Please output the line containing "The image size is (1031, 538)." and all lines that follow it in the data below, exactly, with no pictures.
====== Data shown ======
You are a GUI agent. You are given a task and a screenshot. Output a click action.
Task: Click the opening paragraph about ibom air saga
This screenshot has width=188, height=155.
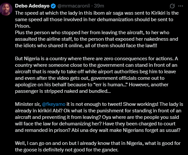coord(97,20)
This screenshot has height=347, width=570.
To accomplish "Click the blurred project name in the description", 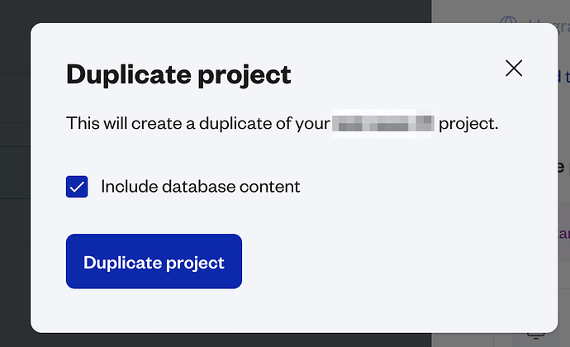I will point(383,123).
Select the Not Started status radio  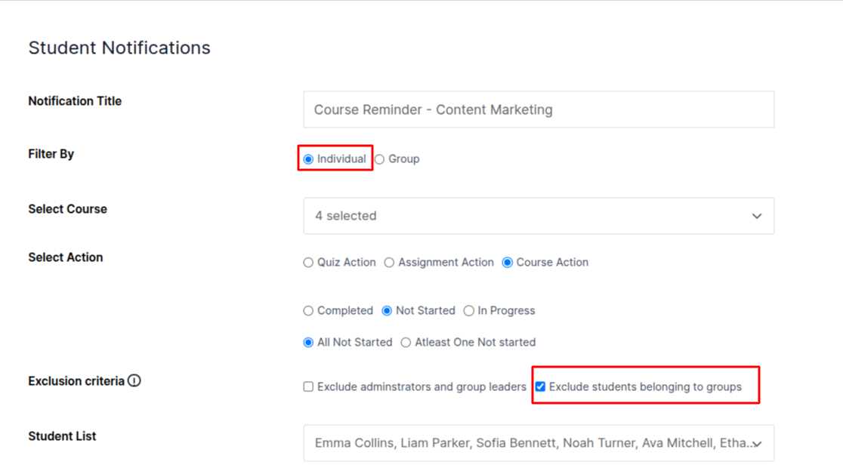pyautogui.click(x=387, y=311)
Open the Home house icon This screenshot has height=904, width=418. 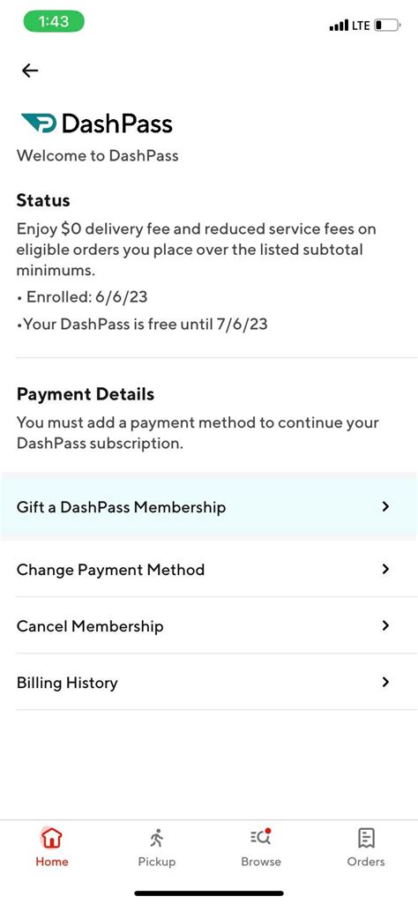click(x=52, y=838)
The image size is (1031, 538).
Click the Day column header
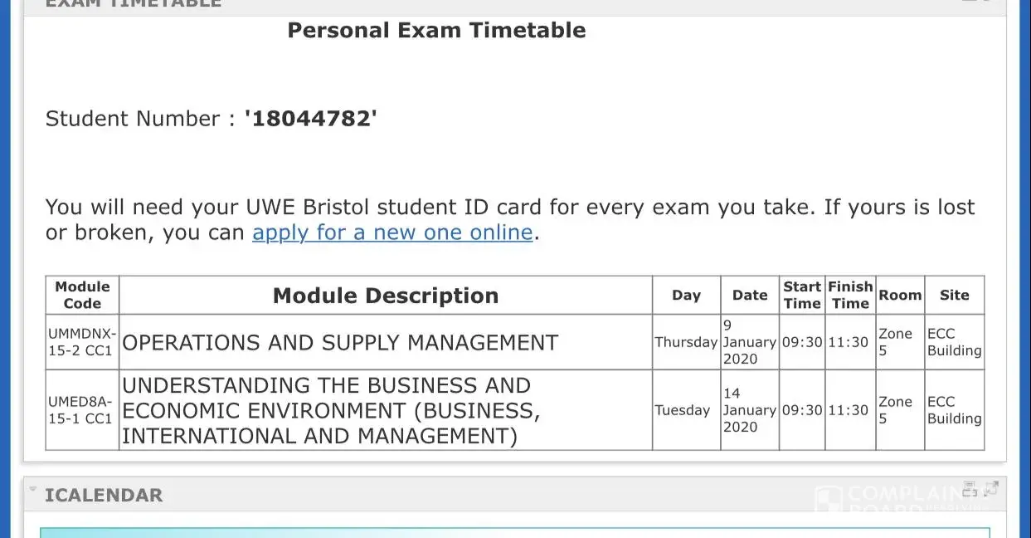pos(686,295)
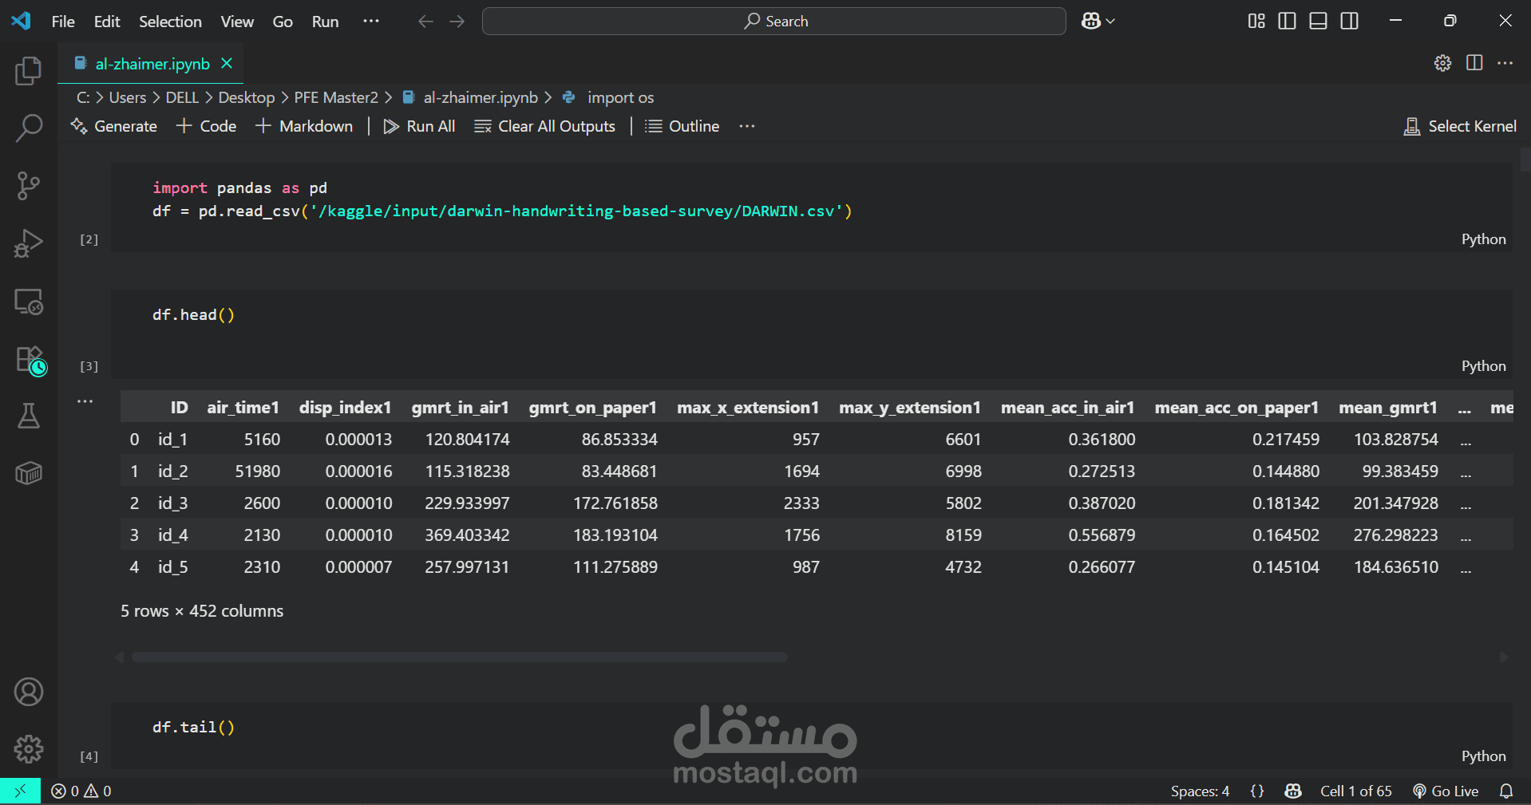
======
(Answer for the task)
The image size is (1031, 538).
Click the Day column header
pos(686,295)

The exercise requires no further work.